I am not going to go over instillation here, and I will simply refer the user to section 6.4 of the manual for a description on how to setup the Biocellion framework on a standard unix box. I will present the model configuration file for our example, and the typical strategy I use to execute models.

First, the model configuration file is an xml file with run time configuration options. In this example it is called ‘sorting.xml’. This file hold the information on how to run the code and I typically think of it in four part, domain scale, output properties, parallelization properties and PDE properties. For domain scale, we have length of simulation <time_step num_baseline="1000"/> and <domain x="32" y="32" z="32"/> which sets the spatial domain to a cube 32 * 10 um in all 3 dimensions, you are welcome to chose anything you want for these parameter. You may also want or need to change the output properties, which specify the folder the output should go to and the interval it should be recorded. Finally, you should think about the number of threads you would like this is found as the last property in the system properties, num_threads. Here we are only considering parallelization on a shared memory machine, like a standard desktop with a multicore processor. You can set this property to the number of processors you would like to devote to the simulation. And YES it is that easy it is to take full advantage of the parallel computing power of Biocellion. If you would like to use multiple nodes (non shared memory) or more complex computing setups, its not that much more difficult, but we will save that for another time.
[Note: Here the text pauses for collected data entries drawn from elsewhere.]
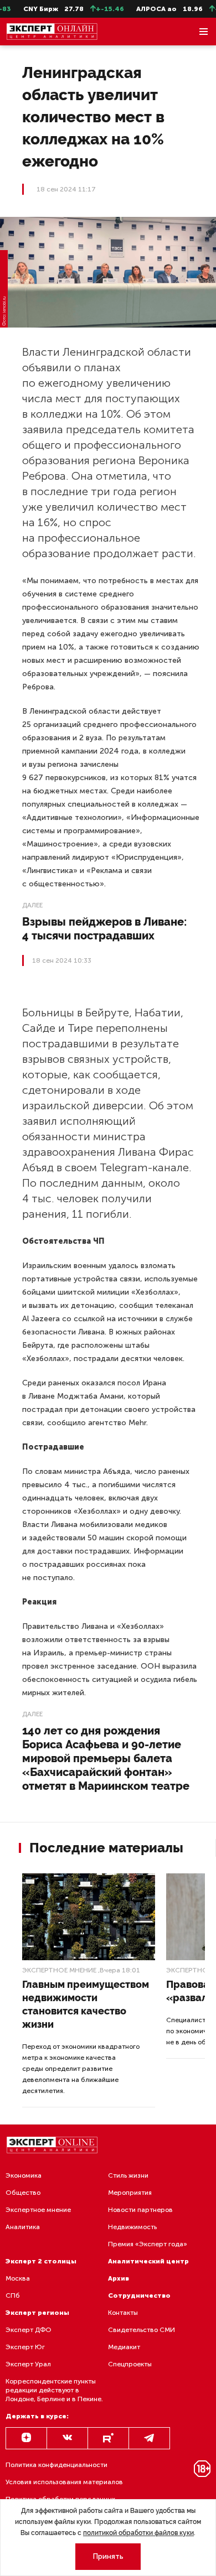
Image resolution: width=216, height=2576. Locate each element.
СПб (13, 2295)
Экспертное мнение (59, 1970)
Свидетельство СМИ (141, 2330)
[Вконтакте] (67, 2438)
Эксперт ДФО (29, 2330)
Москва (18, 2278)
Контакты (123, 2313)
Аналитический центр (148, 2261)
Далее (32, 905)
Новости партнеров (140, 2210)
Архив (118, 2278)
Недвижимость (132, 2227)
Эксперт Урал (28, 2364)
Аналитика (23, 2227)
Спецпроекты (130, 2364)
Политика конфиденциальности (56, 2465)
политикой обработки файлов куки (138, 2533)
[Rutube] (108, 2438)
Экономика (24, 2175)
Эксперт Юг (25, 2347)
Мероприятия (130, 2192)
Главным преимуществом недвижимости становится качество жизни (85, 2004)
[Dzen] (26, 2438)
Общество (23, 2192)
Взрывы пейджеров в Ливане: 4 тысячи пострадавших (104, 928)
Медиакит (124, 2347)
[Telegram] (149, 2438)
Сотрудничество (139, 2295)
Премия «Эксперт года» (147, 2244)
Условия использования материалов (64, 2482)
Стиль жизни (128, 2175)
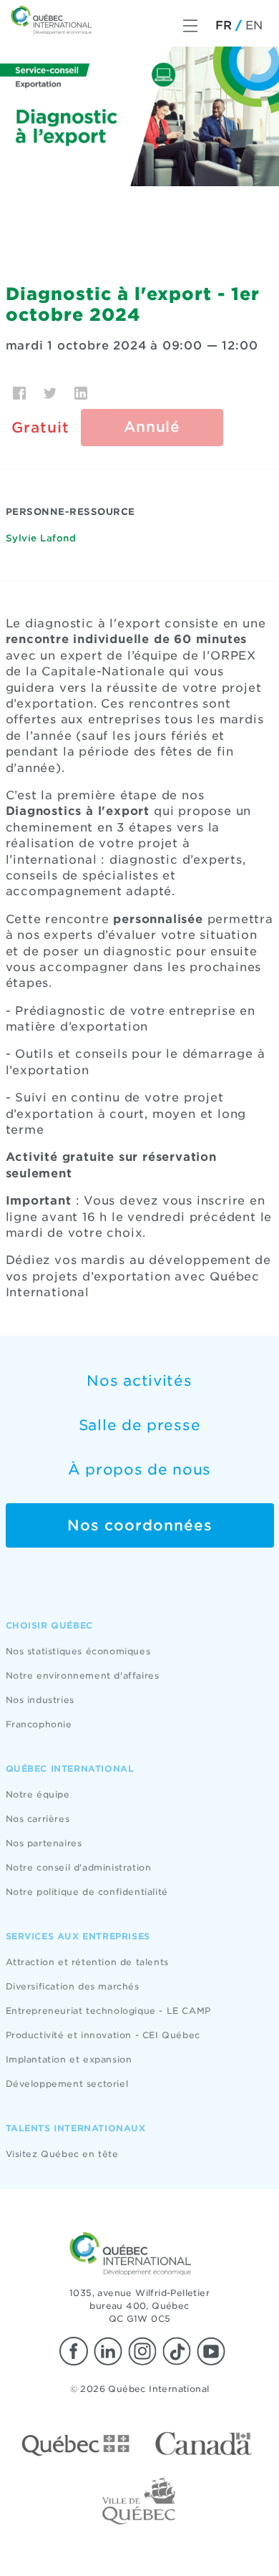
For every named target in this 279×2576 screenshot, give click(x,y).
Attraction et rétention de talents (87, 1962)
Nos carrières (38, 1818)
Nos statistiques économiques (78, 1651)
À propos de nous (139, 1469)
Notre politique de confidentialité (87, 1891)
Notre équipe (38, 1794)
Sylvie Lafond (41, 538)
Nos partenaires (44, 1843)
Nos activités (139, 1380)
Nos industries (40, 1699)
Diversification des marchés (73, 1986)
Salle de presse (140, 1425)
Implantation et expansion (69, 2059)
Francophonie (39, 1724)
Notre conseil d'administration (79, 1867)
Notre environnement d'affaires (83, 1675)
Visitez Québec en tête (62, 2153)
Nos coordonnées (139, 1525)
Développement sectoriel (67, 2083)
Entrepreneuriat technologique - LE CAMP (108, 2010)
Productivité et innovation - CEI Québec (103, 2035)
To run a model you can move the model code to the ‘libmodel/model/’ folder in the Biocellion package. However, I find moving code back and forth annoying so I use a shell script that makes a soft link to the model code I am interested in:

BCPATH='/local/biocellion' MYPATH='/users/rtasseff/biocellion' MODEL=$1 rm $BCPATH/libmodel/model ln -s $MYPATH/$MODEL/model $BCPATH/libmodel/model

make clean -C $BCPATH/libmodel/ make -C $BCPATH/libmodel/

The variable passed to this script is the name of the folder where the model code actually resides. You can see that this script also compiles the model code. Once the code is associated to the model folder and it is compiled you are ready to run. Remember, at this point you can only change the properties in the xml file, if you change any model code you obviously need to recompile. I also use a shell script to run:

BCPATH='/local/biocellion' MYPATH='/users/rtasseff/biocellion' MODEL=$1 BEXT='DP.SPAGENT.OPT'

rm $MYPATH/$MODEL/output/*

rm $BCPATH/libmodel/model ln -s $MYPATH/$MODEL/model $BCPATH/libmodel/model

cd $BCPATH/framework/main/ ./biocellion.$BEXT $MYPATH/$MODEL/model/run_param.xml

You might notice that I have a folder called output in the same location as the model code folder. I delete the output from previous runs before new ones. This is because in the best situation it will get written over and in the worst situation I will have changed some run time properties and I might end up with some combination of outputs from multiple runs.

Conclusion

Well, that is how you build and run a simple agent based Biocellion model. The next example will show you how to visualize simple and more complex results, run PDEs, and use more advanced functions. Hopefully it will not be long until you are developing your own high performance, biological models. And, please, don’t forget to cite Biocellion where appropriate!